Capítulo Setenta e Seis: Um Novo Refúgio
— Senhor, o senhor acha que isso pode ser um truque dos trolls? Eles já se aliaram com os orcs.
— Quase não há essa possibilidade, olhe para a terra sob seus pés, Vassili. Duvidar de tudo é realmente um bom hábito para um batedor, mas é preciso aprender a julgar considerando o contexto.

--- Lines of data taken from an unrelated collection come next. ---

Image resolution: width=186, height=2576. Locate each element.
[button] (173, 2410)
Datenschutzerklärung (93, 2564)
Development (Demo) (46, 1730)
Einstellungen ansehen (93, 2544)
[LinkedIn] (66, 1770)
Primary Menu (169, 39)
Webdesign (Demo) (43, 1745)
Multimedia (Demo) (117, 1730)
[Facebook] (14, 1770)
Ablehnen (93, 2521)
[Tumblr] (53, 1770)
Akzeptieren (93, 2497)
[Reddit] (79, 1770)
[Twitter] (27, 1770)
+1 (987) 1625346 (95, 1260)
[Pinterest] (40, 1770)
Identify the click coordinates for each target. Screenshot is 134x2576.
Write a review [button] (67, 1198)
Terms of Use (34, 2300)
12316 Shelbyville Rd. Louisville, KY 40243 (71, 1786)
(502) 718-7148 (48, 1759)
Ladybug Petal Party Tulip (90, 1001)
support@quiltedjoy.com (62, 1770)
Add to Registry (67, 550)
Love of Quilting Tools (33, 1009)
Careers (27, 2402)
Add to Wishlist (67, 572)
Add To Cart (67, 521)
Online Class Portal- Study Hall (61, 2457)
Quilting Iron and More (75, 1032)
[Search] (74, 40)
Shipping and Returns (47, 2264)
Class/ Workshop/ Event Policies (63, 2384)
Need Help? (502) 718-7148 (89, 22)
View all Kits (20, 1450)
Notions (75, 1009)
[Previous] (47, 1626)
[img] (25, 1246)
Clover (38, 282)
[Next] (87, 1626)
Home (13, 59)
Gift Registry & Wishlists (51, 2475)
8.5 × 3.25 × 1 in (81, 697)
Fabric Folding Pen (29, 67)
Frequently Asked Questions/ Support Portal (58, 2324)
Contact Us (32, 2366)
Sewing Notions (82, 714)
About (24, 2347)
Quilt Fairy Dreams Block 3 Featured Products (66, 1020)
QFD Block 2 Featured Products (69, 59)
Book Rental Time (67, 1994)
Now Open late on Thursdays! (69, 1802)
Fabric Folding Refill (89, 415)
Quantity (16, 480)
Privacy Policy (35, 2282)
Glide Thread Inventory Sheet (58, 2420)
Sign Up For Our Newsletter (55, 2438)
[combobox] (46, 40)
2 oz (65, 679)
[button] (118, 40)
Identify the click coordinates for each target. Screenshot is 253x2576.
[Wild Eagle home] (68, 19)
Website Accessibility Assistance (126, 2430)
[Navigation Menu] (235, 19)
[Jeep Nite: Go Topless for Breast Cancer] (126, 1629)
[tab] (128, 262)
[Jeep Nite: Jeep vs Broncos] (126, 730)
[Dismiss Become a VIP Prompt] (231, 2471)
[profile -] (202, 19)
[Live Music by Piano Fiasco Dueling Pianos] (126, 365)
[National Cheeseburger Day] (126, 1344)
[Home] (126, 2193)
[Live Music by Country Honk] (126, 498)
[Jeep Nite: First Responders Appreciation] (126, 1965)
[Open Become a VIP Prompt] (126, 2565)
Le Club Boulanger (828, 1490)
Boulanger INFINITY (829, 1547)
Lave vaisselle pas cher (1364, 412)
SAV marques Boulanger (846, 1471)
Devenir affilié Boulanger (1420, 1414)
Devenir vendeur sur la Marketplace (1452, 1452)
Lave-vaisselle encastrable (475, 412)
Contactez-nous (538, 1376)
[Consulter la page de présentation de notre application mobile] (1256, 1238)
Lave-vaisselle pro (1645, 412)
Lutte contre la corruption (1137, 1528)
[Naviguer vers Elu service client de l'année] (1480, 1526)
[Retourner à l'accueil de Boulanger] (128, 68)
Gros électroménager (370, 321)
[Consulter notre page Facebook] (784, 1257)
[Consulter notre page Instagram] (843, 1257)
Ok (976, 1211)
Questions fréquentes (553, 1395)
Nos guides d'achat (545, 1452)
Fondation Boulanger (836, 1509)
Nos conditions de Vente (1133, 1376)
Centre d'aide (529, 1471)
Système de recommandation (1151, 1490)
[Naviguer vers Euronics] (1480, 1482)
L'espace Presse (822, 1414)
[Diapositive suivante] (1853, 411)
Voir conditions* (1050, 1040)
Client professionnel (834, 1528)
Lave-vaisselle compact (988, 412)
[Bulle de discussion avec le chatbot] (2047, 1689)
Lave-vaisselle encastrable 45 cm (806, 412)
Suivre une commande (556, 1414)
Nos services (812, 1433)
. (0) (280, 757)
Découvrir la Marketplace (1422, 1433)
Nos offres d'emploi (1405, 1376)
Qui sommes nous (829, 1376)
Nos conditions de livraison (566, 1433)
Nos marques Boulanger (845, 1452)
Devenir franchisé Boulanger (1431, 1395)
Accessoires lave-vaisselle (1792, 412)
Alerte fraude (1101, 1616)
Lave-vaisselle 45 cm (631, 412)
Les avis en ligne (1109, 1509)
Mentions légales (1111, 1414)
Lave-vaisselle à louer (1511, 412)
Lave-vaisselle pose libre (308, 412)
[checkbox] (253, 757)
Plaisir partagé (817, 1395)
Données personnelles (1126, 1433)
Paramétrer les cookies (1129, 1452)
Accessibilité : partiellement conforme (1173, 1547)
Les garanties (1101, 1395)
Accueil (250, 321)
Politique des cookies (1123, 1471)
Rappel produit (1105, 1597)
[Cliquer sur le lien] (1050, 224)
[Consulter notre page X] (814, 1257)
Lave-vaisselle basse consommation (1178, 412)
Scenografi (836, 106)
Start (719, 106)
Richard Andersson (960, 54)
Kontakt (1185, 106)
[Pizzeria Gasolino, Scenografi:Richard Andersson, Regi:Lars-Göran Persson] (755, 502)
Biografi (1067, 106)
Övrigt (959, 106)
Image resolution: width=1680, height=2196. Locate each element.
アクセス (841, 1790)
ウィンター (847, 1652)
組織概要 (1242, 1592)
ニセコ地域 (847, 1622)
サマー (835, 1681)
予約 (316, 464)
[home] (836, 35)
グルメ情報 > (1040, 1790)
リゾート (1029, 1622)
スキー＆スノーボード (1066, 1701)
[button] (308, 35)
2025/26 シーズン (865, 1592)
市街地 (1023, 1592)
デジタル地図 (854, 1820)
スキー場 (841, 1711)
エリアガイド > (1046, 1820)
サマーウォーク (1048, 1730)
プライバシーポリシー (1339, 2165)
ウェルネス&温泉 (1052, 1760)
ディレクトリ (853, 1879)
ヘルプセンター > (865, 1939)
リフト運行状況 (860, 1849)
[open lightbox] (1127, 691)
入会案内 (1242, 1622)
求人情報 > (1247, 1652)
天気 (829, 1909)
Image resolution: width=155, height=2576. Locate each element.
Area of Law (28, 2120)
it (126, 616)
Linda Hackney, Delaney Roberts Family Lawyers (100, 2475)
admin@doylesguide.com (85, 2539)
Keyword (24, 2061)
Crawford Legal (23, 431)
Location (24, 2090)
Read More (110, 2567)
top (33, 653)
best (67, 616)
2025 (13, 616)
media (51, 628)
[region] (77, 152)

Rolando também suspeitou, em certo momento, que tudo aquilo fosse uma ilusão criada pelos trolls, mas, considerando as circunstâncias especiais daquele lugar, era impossível e impensável que trolls decidissem se estabelecer numa terra que estava prestes a se tornar desértica.
No que diz respeito a alianças, não aconteceu há trezentos anos, agora então, menos ainda; eles jamais se uniriam a uma raça à beira da extinção.
O mais provável é que os próprios orcs estejam mergulhados no caos, lutando entre si pela posse das poucas terras disponíveis nas terras de fronteira dos humanos, dando início a uma guerra generalizada. No entanto, não vai demorar para, diante da ameaça de extinção, eles se unirem sob uma única bandeira e lançarem um ataque desesperado contra a Fortaleza do Vento Norte.
Numa situação de vida ou morte como essa, os orcs serão capazes de liberar uma força incomparável; mesmo a aparentemente intransponível Fortaleza do Vento Norte poderá ver seu caminho aberto à força, com os corpos dos próprios orcs servindo de ponte para atravessá-la.
Pensando nisso, Rolando não pôde evitar uma preocupação crescente. Era imperativo relatar imediatamente essa situação ao reino, para que aumentassem a vigilância e enviassem mais tropas à Fortaleza do Vento Norte.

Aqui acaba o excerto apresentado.